A quien madruga Dios le ayuda. Cuando mi madre me explicaba este refrán solía reírse poniendo como ejemplo el caso de una persona que, al salir muy temprano de su casa, se encontró con un billete de cinco mil pesetas, para acto seguido añadir: “Pero más madrugo el que lo perdió”. En eso pensé el dia en que sali de mi casa en Bangui a las cinco y media de la mañana y, mientras buscaba un taxi en la calle desierta a esas horas, vi a mis pies… una pistola! Que suerte la mía, pero sobre todo afortunado el hombre (o mujer) que la perdió, porque siempre he pensado que tener un arma en casa es como guardar una serpiente.
Fue la primera vez en mi vida que tuve un arma en mis manos. Mi primera reacción ante tan inesperado hallazgo fue de sorpresa y desconcierto. Aunque, bien pensado, después de trabajar en la República Centroafricana -de forma algo intermitente- desde 2012 no debería resultarme tan chocante encontrarme con el objeto letal teniendo en cuenta que desde que estalló la crisis en 2013 en los barrios de la capital abundan los rifles, pistolas y granadas en casas particulares. Todos dicen que mucha gente circula con un arma oculta en algún bolsillo de su ropa o en una mochila, y no sería nada raro que a alguien que circulara de noche poco antes de que yo saliera de casa se le hubiera caído el objeto en cuestión en un momento de descuido.
Confieso que tuve un momento de duda, inspirado sin duda por mi ángel malo. Aquel momento duro pocos segundos. Mi ángel bueno me susurro que si dejaba allí la pistola no sería improbable que detrás de mi llegara tal vez un niño que, atraído por la curiosidad, se pusiera a manipularla seguramente con consecuencias muy lamentables. Además, me añadió mi espíritu celestial, tu trabajas en una organización que tiene como mandato contribuir al desarme y la paz, y ahora que tienes una oportunidad de poner tu granito de arena vas a ponerte con tiquismiquis? Todo ocurrió en muy pocos segundos. Con gran rapidez, mirando para todos lados y asegurándome de que nadie me veía, cogí el desgraciado objeto por la culata -con temor a que si lo agarraba de mala manera tal vez podía dispararse- y lo deposité en la bolsa que llevaba a la espalda.
Apenas había pasado un minuto, con el corazón latiéndome con fuerza, cuando vi un taxi. Pare y le dije que me llevara a la colina. Iba a la comunidad de los combonianos para acudir a la misa de seis, donde había quedado con verme con un obispo español que estaba de paso por Bangui. Mientras cruzaba calles aun semi-desiertas a esa hora, miraba por todas partes sin saber muy bien que iba a hacer para desembarazarme de aquella molestia. Quedaban pocos metros para llegar a mi destino, cuando vi a un grupito de soldados del contingente ruandés de los cascos azules apostados a la puerta de un edificio oficial. Pare aquí, por favor, dije -o más bien grite- al taxista, quien freno casi en seco ante mi inesperada orden.

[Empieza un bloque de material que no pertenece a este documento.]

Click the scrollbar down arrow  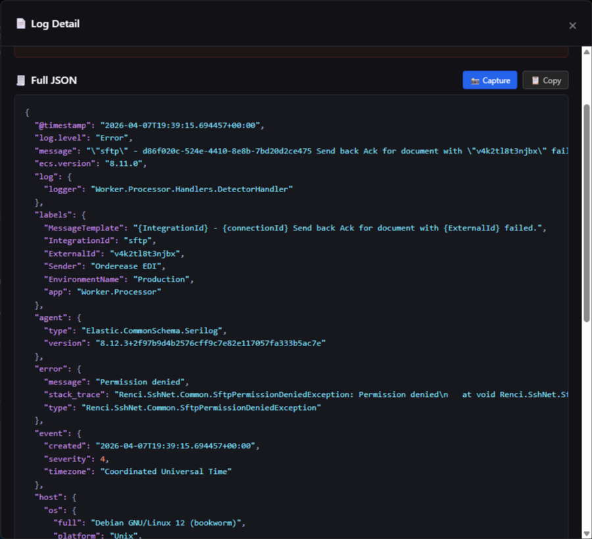[x=586, y=534]
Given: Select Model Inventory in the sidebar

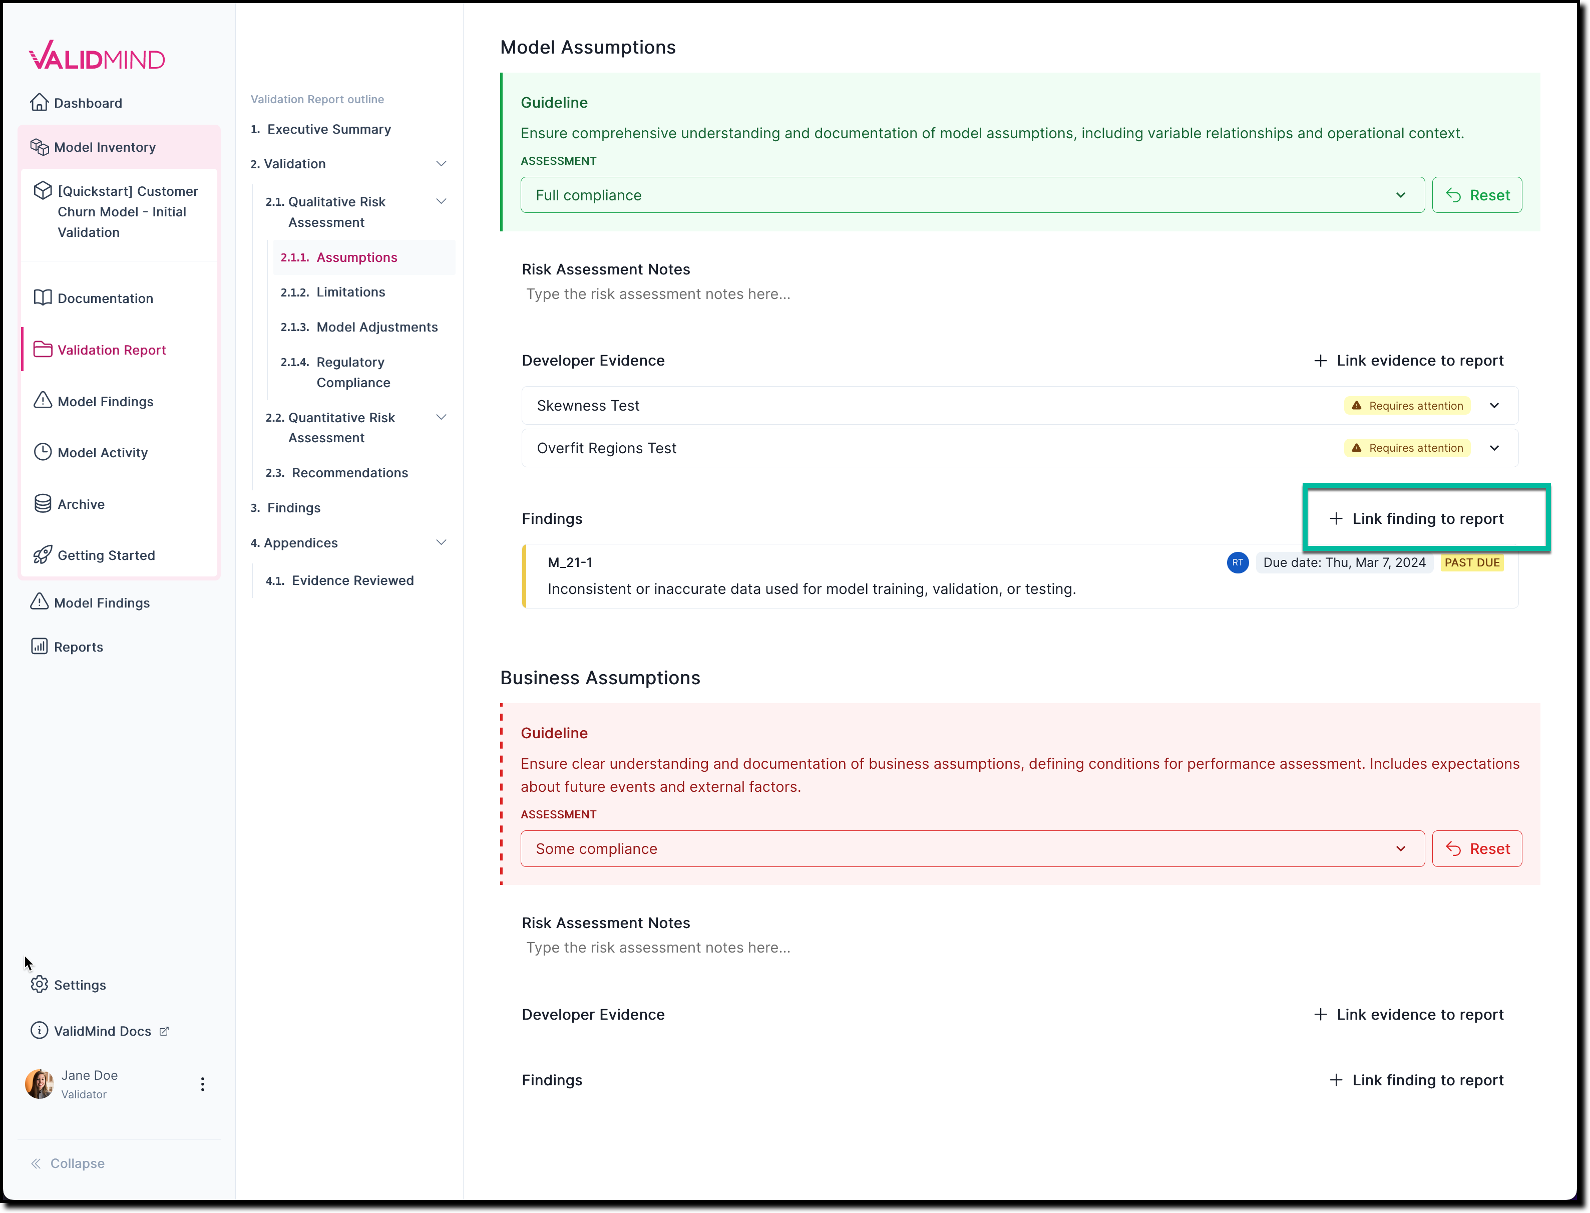Looking at the screenshot, I should (103, 147).
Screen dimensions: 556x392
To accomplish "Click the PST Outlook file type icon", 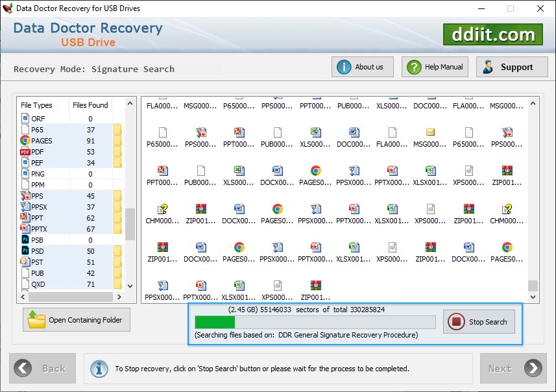I will (x=25, y=262).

Tras pagarle religiosamente, salí del vehículo y metí la mano en el bolso mientras miraba a los soldados de la misión de paz de la ONU. Quieto, hombre, volvió a dictarme mi ángel bueno. Como se te ocurre acercarte a unos militares en estado de alerta y sacar de tu bolso una pistola así por las buenas, que van a pensar de ti y sobre todo como van a reaccionar ante lo inesperado de la escena, planifica como vas a resolver esta situación. Intente calmarme, saque la mano del bolso, y me acerque con tranquilidad mientras les di los buenos días. “Perdone, señor, me acabo de encontrar una pistola en la calle y la tengo en mi bolso. ¿Puedo entregársela?”
El que parecía mandar se quedó más sorprendido que yo. Tras darme la mano, le explique quien era, le ensene mi tarjeta de identidad, y algo más calmado, le explique la situación. El hombre sonrió y me dijo que esperara. Tras hablar en su walkie-talkie, se abrió el portón y apareció otro oficial que sin duda mandaba más que él. Volví a repetir la historia, y concluí: “la pistola está aquí, en mi bolso, se la doy?”
Tras asentir el buen hombre, introduje lentamente mi mano, volví a asir la pistola por la culata y la deposité en el suelo delante de él. Uno de los cascos azules la recogió y la entrego a su jefe. Antes de marcharme, le di mi número de teléfono por si necesitara más detalles al justificar como habían encontrado aquel objeto.
Tras despedirme, mientras recorría los pocos metros que me separaban aun de la casa de los combonianos, oí una voz a mis espaldas que decía: “enhorabuena por haber contribuido al desarme en este país”. No supe bien si la voz era del capital ruandés o si provenía de mi interior. Durante la misa, pensé en que tal vez aquel arma había matado o herido a una o varias personas de este país, causando sufrimiento en una familia, dejando una viuda y varios huérfanos. Al día siguiente, cuando me llamaron para hacer la declaración del incidente, el oficial en cuestión me explico que era una pistola artesanal, que hay talleres clandestinos en Bangui que hacen un negocio nada despreciable donde fabrican venden estas armas, y que por sus características no tienen una gran precisión ni un gran alcance, pero que sus balas son muy destructivas y que si te dan en el brazo no es como una bala normal que produce un orificio de entrada y otro de salida, sino que te explota y te destroza el miembro entero…
Al volver a mi casa por la tarde, me dijo un vecino que por la mañana dos jóvenes causaron algo de alboroto mientras comentaban, a gritos, que creían haber perdido no se sabe muy bien qué. Yo me hice el despistado y no dije nada. No tengo ninguna duda de que aquel día en que madrugue Dios me ayudo, pero sobre todo los que tuvieron más fortuna fueron aquellos chicos que, muy a su pesar, perdieron aquel objeto de muerte.